I would love him in Detroit, but not for the max. It would probably take the max to come back home and play however.


----------



## R-Star

bball2223 said:


> I would love him in Detroit, but not for the max. It would probably take the max to come back home and play however.


I'd rather Monroe if I'm Detroit to be honest. He and Drummond dominate the boards, and his offense is nice to have when Drummond has to sit when people start sending him to the line. You put Green there in his place and I don't think you have enough scoring punch.

Would be a good defensive pairing though.


----------



## Mrs. Thang

R-Star said:


> So you're advocating for him to get Paul George money?


No, Paul George got the 5 year/30% super-max. Green is potentially looking at the 4 year/25%. I think his true value is below that, but not so far that he has no chance of reaching it on an over-pay deal to get GS not to match.


----------



## R-Star

Mrs. Thang said:


> No, Paul George got the 5 year/30% super-max. Green is potentially looking at the 4 year/25%. I think his true value is below that, but not so far that he has no chance of reaching it on an over-pay deal to get GS not to match.


That would put Curry as the teams 6th highest paid player. Even if you get rid of Lee it doesn't seem all that feasible to bump Klay by 12 next year and Green by roughly 9 or so. 

I agree it would be best to keep Green, but this is reminding me of when Austin Croshere played amazing and the Pacers made the Finals. Didn't look all that great when everyone woke up to reality the next season.


----------



## Mrs. Thang

Another important point because the NBA salary system has gotten so complicated: I don't think any of these guys guys (Green, Butler, Monroe, Leonard, etc) are going to get actual "max" contracts in the sense that contracts designated "max" scale automatically with the salary cap. They would be like Klay Thompson's deal where it's a contract for the same amount of money that a max would be based on this year's cap, but isn't officially a 'max' in that they don't automatically get 20% of whatever the cap happens to be after the new TV deal.

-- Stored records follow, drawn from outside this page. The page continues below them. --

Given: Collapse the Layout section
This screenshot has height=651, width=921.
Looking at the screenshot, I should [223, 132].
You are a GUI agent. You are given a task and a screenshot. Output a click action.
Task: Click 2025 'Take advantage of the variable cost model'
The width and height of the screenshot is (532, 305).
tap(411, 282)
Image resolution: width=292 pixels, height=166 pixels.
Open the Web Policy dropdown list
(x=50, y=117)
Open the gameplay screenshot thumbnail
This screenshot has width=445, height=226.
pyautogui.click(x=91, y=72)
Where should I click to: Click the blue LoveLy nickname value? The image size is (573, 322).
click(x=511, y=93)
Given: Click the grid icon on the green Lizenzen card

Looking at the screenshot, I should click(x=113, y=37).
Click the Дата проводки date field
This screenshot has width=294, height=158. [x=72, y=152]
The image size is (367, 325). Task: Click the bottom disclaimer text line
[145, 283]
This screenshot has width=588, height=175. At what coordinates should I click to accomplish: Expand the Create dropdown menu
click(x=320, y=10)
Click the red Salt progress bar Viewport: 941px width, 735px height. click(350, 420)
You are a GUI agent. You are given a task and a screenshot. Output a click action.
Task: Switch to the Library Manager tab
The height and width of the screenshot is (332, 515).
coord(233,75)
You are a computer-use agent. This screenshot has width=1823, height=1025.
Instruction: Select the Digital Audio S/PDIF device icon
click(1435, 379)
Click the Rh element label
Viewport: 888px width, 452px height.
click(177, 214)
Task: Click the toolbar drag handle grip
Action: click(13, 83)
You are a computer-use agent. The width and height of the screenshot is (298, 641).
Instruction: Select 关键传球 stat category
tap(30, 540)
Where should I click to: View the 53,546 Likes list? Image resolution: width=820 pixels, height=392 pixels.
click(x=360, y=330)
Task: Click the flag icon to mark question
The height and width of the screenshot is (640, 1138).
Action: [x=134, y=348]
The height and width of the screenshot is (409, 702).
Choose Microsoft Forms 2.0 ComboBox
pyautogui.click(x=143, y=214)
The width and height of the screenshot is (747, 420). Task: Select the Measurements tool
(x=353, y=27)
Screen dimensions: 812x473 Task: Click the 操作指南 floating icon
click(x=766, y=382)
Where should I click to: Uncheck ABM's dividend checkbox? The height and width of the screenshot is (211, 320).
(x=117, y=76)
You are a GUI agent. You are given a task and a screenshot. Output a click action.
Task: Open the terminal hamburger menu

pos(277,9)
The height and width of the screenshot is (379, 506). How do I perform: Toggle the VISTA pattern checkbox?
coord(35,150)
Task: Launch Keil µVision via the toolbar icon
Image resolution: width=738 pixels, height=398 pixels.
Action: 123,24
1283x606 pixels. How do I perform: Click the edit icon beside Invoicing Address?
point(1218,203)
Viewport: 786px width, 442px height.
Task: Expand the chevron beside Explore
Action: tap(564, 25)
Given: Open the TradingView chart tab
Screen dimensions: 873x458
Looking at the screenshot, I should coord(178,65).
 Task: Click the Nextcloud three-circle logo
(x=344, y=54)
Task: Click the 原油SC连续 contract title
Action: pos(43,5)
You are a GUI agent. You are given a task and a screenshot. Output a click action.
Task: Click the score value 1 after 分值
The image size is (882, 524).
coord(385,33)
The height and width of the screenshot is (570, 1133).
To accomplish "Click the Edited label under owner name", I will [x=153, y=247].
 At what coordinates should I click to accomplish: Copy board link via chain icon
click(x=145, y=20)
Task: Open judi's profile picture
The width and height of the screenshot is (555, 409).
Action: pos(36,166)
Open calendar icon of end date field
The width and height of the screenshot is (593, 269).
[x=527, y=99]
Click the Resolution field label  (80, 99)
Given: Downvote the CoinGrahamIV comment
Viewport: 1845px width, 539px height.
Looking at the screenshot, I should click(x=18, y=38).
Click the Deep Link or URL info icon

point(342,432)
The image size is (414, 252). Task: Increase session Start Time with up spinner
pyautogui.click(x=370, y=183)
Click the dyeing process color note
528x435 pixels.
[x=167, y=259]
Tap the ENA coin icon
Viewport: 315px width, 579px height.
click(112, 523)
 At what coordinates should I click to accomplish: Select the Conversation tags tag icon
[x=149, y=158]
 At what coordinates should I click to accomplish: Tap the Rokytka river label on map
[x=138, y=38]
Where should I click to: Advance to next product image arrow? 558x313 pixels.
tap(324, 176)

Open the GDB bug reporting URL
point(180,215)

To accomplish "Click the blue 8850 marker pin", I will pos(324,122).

For Green, I should also say I don't expect him on GS next year because I don't think they can afford him. I probably have a lot less concern about paying him for a career year than most but I'm biased because I've been a huge believer for a long time and like feeling vindicated (I still can't believe freaking Royce White was a lottery pick and Green went in the second round even though he was the best player in the country not named Anthony Davis).


----------



## turkeysub

Draymond Green is a really nice player and a huge part of the Warrior's success, but we all can tell he's not a max player. He simply doesn't score enough to command that much money.


----------



## bball2223

R-Star said:


> I'd rather Monroe if I'm Detroit to be honest. He and Drummond dominate the boards, and his offense is nice to have when Drummond has to sit when people start sending him to the line. You put Green there in his place and I don't think you have enough scoring punch.
> 
> *Would be a good defensive pairing though.*


Exactly what I was thinking. I would be content with either, but our best teams in franchise history have been defensive minded. Monroe is probably the better fit until we find a consistent scorer on the wings.


----------